— start of Provided data —
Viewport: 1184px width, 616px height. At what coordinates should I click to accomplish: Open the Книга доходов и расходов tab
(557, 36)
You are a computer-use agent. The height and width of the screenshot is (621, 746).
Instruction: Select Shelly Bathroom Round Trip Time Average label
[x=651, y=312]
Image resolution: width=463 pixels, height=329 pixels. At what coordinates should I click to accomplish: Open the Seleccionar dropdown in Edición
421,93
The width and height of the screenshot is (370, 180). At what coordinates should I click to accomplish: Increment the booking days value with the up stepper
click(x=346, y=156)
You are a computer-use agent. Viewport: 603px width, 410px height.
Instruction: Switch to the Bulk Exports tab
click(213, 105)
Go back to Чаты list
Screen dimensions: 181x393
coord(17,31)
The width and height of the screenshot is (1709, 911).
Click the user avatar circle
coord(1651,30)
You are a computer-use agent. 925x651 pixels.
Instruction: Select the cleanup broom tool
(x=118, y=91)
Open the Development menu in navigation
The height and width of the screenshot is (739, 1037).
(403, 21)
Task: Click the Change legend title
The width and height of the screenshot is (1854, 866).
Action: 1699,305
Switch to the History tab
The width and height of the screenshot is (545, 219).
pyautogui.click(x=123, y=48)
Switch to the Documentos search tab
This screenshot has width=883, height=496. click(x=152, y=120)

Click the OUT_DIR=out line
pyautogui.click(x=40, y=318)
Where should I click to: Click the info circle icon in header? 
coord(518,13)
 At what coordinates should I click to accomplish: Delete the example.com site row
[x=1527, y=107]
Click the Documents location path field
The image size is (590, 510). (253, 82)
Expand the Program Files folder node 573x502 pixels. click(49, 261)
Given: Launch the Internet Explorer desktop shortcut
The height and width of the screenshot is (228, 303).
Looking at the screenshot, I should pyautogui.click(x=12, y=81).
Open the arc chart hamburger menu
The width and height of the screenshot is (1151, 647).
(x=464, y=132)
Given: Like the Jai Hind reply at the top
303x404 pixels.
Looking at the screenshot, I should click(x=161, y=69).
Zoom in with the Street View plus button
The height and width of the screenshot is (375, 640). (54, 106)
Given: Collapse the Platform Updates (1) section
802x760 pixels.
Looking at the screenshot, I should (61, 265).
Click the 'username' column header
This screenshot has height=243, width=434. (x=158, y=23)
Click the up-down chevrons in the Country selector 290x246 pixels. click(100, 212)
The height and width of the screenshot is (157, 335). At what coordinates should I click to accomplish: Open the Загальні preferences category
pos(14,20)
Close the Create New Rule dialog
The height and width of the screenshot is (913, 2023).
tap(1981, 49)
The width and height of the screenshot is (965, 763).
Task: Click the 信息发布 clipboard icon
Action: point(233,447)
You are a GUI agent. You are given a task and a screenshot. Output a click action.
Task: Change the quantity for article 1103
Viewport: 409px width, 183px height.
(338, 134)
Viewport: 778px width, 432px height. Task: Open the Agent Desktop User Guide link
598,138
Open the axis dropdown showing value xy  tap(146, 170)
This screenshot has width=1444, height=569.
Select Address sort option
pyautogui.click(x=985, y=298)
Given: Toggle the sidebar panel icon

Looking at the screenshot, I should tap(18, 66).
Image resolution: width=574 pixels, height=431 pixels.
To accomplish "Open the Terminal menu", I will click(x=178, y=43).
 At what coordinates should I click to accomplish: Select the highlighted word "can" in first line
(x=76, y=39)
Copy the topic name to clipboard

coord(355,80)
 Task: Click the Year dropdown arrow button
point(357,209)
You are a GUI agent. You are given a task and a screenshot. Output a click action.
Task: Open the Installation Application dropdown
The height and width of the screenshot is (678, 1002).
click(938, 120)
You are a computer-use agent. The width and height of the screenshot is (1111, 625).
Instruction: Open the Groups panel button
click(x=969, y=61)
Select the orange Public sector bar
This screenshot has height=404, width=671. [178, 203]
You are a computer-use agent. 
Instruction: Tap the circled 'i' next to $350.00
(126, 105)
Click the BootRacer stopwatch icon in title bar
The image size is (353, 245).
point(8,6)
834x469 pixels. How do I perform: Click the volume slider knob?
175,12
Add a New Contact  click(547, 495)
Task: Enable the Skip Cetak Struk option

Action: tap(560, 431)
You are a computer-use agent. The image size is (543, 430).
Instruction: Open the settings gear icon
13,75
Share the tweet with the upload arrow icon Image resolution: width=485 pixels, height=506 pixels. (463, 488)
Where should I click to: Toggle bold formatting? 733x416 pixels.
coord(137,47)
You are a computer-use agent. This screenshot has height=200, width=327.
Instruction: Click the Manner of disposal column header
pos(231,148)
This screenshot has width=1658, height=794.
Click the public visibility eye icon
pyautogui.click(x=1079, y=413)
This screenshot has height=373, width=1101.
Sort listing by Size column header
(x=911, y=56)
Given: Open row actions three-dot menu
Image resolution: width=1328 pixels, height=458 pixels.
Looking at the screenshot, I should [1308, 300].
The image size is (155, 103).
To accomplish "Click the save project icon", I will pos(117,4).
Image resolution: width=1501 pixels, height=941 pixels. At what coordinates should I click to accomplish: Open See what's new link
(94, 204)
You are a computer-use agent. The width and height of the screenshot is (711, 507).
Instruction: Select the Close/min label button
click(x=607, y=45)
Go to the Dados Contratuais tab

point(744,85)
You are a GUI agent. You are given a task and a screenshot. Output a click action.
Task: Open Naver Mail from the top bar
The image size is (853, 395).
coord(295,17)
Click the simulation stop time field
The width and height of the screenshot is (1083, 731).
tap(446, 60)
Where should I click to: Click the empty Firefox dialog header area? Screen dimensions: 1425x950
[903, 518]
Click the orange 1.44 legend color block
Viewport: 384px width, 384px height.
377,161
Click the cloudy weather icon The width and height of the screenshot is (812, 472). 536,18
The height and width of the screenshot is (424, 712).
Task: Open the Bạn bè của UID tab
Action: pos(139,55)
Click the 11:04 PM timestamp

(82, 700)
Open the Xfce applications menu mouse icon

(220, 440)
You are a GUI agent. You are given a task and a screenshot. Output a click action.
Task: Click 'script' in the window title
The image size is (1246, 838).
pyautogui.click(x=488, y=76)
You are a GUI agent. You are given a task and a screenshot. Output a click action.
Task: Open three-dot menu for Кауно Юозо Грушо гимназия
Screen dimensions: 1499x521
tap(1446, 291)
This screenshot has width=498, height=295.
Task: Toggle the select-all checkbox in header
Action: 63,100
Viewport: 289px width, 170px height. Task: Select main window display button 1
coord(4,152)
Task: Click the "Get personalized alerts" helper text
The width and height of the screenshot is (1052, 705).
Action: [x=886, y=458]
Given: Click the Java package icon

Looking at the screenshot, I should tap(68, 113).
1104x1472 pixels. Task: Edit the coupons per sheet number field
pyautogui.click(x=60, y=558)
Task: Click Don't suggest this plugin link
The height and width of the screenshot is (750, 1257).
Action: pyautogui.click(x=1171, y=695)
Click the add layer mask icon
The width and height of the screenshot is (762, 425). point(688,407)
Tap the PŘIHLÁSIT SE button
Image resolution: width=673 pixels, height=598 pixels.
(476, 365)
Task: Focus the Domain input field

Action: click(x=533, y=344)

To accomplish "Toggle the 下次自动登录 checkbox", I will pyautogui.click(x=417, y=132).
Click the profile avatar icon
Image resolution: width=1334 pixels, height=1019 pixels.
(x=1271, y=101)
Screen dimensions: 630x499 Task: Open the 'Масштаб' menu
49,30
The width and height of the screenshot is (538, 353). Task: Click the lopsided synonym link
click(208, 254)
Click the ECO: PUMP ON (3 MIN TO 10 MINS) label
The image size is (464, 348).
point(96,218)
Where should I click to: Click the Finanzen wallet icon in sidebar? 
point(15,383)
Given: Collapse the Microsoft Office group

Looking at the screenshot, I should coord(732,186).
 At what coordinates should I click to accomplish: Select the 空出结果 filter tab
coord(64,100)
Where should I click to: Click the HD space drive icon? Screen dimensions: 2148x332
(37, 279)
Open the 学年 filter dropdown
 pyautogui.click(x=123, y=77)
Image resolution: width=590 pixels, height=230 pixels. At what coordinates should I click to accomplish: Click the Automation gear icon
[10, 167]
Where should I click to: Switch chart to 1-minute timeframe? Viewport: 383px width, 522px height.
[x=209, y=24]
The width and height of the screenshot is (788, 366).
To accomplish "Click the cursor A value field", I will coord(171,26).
— end of Provided data —
Task description:
Please retype the records between the lines holding "Task: Click the Change legend title" and "This screenshot has width=883, height=496.", inclusive.

Solved problem:
Task: Click the Change legend title
The width and height of the screenshot is (1854, 866).
Action: 1699,305
Switch to the History tab
The width and height of the screenshot is (545, 219).
pyautogui.click(x=123, y=48)
Switch to the Documentos search tab
This screenshot has width=883, height=496. click(x=152, y=120)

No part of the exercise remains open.